Quem me conhece sabe que sou apaixonada pela cozinha e todo o seu entorno. Adoro os aromas de temperos sendo misturados, o casamento perfeito entre a beterraba e a laranja, a textura do cogumelo salteado, o molho de amendoim envolvendo a massa, a farinha de grão-de-bico nas empanadas de atum, o trigo saraceno na elegante galette, a passata de tomate com manjericão, o coentro, a páprica defumada, a batata ao murro com alecrim, o confit de tomate na torrada de pão de azeite, os vegetais cortados com a obsessividade brunnoise e todo tipo de panaché, mesmo no inverno. Os verbos gastronômicos também estão entre os meus preferidos: clarificar, selar, saltear, refogar, marinar, flambar, emulsionar. Há uma poesia que perpassa a linguística e a técnica e atinge as profundezas de nosso estômago e psiquismo. Dias atrás estava lendo um livro delicioso chamado O banquete de Psiquê e lá o autor, que é também psicanalista e apreciador da boa mesa e bom vinho, dizia que antes do sexo vem a boca, por isso, antes da cama, a mesa. Ele faz uma brincadeira deliciosa ao dizer que nossas neuroses nunca vêm sozinhas, geralmente vêm acompanhadas de achocolatados de baixa qualidade, farinhas em excesso, refrigerantes e fast food, ou seja, padecemos de má nutrição. Quando nos alimentamos estamos realizando no mínimo duas ações nutritivas: uma diz respeito ao corpo e a outra, o nosso psíquico. Por isso, as comidas de infância nos são tão caras e importantes.
Jamais esqueci aquela sopa de massa com feijão que minha nona fazia, a panela fervia sobre um fogão à lenha por horas enquanto o aroma ia tomando conta da cozinha, da sala, dos quartos até chegar à alma. Assim como nunca mais comi aquela figada feita pela mãe com os figos que cresciam atrás de nossa casa e eram disputados com os passarinhos que enchiam suas barriguinhas durante as tardes calmas do interior. Também nunca esqueci da gemada feita pelo pai, e que já falei por aqui, feita momentos antes de assistirmos algum filme da sessão da tarde ou aquele pão com açúcar que somente a tia Justina sabia fazer e matava minha fome, muito mais de gulosa. Comer é uma alegria instintiva e sim, guarda patologias, principalmente quando nossa alma é mal nutrida.

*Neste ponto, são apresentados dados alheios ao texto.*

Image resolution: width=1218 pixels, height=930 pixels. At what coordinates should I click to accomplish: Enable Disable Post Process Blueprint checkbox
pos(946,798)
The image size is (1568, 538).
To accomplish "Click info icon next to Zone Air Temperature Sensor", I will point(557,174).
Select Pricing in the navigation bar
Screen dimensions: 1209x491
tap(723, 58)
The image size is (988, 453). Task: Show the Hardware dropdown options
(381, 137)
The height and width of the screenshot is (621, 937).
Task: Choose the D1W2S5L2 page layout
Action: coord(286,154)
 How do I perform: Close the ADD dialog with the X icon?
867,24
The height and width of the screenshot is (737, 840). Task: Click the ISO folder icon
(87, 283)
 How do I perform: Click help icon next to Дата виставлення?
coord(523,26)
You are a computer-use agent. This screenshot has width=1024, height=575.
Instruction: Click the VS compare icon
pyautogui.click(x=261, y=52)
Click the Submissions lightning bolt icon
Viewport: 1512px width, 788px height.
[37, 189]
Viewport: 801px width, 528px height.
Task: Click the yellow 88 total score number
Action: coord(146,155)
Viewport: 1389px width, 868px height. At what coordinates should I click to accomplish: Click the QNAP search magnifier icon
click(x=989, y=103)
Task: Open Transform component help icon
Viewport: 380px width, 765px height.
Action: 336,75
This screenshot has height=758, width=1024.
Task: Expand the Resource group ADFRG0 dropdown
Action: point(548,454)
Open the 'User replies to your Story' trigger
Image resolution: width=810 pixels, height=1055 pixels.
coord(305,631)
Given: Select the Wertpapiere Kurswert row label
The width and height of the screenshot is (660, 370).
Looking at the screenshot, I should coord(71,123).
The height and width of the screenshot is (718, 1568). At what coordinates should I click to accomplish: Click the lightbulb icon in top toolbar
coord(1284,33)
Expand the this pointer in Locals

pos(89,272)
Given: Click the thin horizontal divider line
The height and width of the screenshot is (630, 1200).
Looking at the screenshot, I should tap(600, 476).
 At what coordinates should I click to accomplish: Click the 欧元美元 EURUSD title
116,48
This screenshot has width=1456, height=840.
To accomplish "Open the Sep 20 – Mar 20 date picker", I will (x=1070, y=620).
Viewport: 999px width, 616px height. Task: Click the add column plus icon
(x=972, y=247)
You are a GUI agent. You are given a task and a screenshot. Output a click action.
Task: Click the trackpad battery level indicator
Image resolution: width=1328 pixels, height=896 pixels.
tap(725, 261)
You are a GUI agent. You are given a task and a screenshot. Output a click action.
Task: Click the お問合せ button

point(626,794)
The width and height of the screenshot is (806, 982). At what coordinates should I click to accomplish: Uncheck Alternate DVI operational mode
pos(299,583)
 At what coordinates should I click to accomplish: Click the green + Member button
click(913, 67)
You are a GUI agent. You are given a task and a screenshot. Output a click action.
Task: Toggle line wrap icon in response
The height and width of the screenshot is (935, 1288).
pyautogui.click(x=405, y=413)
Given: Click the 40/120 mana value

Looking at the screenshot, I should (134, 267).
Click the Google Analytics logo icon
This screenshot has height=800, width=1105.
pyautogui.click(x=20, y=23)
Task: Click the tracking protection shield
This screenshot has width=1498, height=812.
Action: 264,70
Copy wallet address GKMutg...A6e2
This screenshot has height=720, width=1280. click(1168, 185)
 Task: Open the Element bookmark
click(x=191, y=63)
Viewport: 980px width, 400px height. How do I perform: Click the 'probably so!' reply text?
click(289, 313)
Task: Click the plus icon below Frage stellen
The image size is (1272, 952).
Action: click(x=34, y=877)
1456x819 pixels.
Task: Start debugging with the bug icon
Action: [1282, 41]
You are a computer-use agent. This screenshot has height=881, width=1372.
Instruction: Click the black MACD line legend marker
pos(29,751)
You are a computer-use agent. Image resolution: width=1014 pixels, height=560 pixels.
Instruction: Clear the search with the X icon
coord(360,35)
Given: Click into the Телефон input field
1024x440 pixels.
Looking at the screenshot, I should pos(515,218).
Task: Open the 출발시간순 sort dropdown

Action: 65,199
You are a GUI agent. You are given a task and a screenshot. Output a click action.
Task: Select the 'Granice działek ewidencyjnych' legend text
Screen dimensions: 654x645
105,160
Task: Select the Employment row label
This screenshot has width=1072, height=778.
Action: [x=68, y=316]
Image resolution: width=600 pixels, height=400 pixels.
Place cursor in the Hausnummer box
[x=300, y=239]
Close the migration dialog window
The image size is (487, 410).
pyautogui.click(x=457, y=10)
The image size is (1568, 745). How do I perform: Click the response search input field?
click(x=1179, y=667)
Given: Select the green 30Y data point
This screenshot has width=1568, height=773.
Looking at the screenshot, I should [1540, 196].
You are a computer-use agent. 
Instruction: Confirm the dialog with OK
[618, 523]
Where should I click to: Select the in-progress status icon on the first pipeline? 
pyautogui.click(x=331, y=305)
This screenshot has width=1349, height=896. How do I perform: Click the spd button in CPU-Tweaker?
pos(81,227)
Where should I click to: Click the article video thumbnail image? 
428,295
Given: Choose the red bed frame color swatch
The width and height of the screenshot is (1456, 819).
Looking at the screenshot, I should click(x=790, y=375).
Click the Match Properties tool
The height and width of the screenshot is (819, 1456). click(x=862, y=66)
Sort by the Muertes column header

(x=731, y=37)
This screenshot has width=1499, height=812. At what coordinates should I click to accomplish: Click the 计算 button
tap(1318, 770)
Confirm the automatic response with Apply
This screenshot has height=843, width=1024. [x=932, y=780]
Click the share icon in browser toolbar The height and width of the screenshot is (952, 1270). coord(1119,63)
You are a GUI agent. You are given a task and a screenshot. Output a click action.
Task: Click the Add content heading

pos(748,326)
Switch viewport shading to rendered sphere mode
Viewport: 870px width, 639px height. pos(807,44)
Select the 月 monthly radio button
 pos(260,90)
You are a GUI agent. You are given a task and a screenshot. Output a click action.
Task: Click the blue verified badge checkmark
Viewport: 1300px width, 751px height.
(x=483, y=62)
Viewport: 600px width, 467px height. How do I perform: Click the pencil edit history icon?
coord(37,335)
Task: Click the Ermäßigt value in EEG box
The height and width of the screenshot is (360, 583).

Dias atrás comi banana-verde gratinada. Nunca imaginei que a banana se prestaria a tal iguaria. Sei que os nutricionistas e os adeptos de dietas específicas são apaixonados pela banana-verde, mas daí ela combinar com queijo azul é quase surreal. Por sorte, sou casada com uma pessoa que ama tanto quanto eu o universo gastronômico e suas inúmeras possibilidades. A cozinha é um espaço de encontro, de descobertas, de poesia. Eu, assim como Isabel Allende diz num poema famoso, nasci com a boca aberta e me alimento ao alimentar os que amo com desejos de doces, memórias, alho, poesia, sonhos e vida, tudo gratinado no divã.